What breaks when your agent has 100k tools(getviktor.com)

10 pointsby peteralbert4 hours ago3 comments

fryd_w3 hours ago
Co-founder here. Want to add some context on a decision the article doesn't cover: why Slack.
We tested two surfaces early on - a standalone web app and Slack. The web app: clean UI, full control over the experience. But a lot of friction - why open a browser if you can speak to Viktor in the way you speak to your team? Also, in the webapps, users are used to immediate answers. And Viktor needs time to think/work - like your coworker. In slack we're used to longer wait times. In the end - we speak to humans.
Slack won because it's where work already happens. The agent reads the same channels your team does (crucial for the magical moments!), responds in threads, reacts to messages. There's no context switch. When someone asks the agent to "check what John said about the Q3 budget," it can actually go look - because it's already in the channel where John said it.

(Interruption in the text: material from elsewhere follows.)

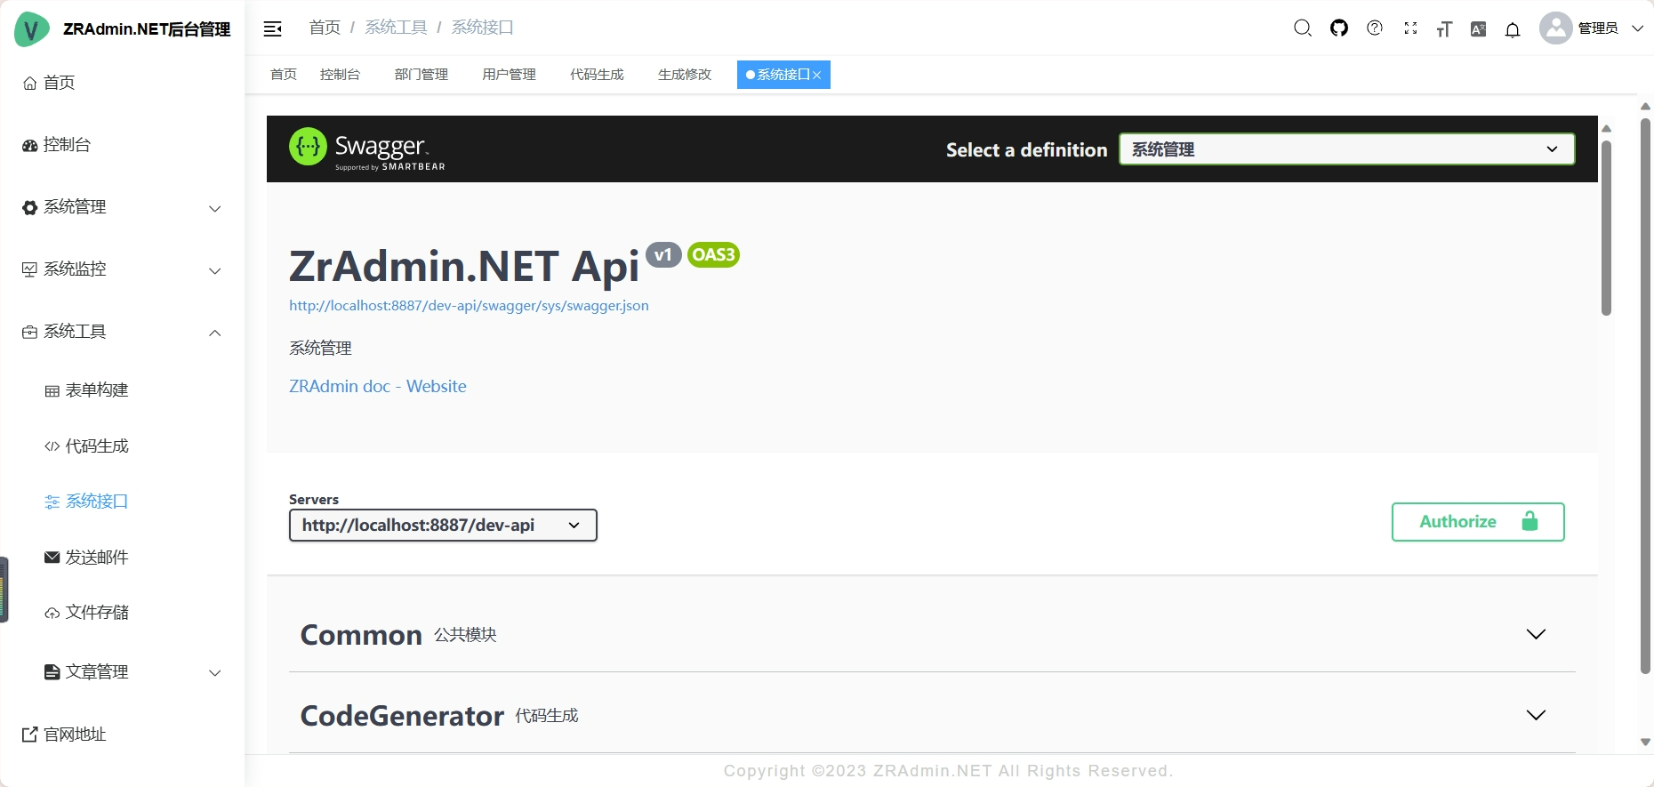Viewport: 1654px width, 787px height.
Task: Open the GitHub repository icon
Action: click(1339, 28)
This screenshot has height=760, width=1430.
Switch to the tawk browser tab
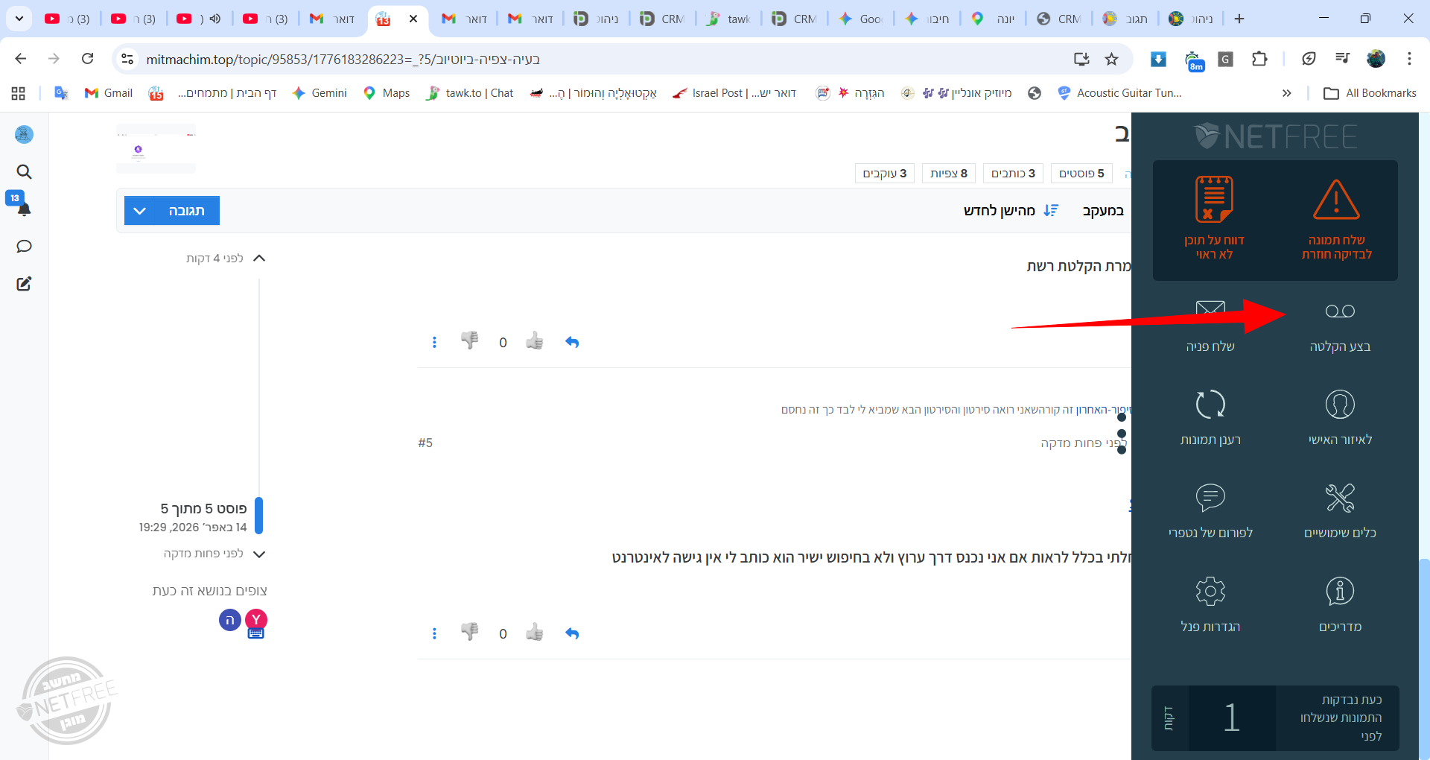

The tradeoff is real though. You inherit every Slack UX limitation. You can't build custom UI components. Your entire interaction model is text, threads, buttons, and emoji. We've had to get creative - approval workflows through button clicks, rich output through uploaded files, progress updates through emoji reactions. It's constraining, but the constraint forces simplicity that users actually prefer.
The other thing I'd highlight: the skill system is a compounding moat we didn't fully appreciate at first. Every time any user on a team corrects the agent or teaches it something, that knowledge persists for everyone. Six months in, a team's Viktor knows their project IDs, their naming conventions, which endpoints are broken, who prefers what format. A new hire gets the benefit of all that accumulated context on day one. That's not something you get from a chatbot with a system prompt.
mattswulinski4 hours ago
The "treat your context window like RAM" framing resonates. We've been running into this exact tension building agentic workflows with Claude Code - the more tools you make available, the worse selection accuracy gets, even with very capable models.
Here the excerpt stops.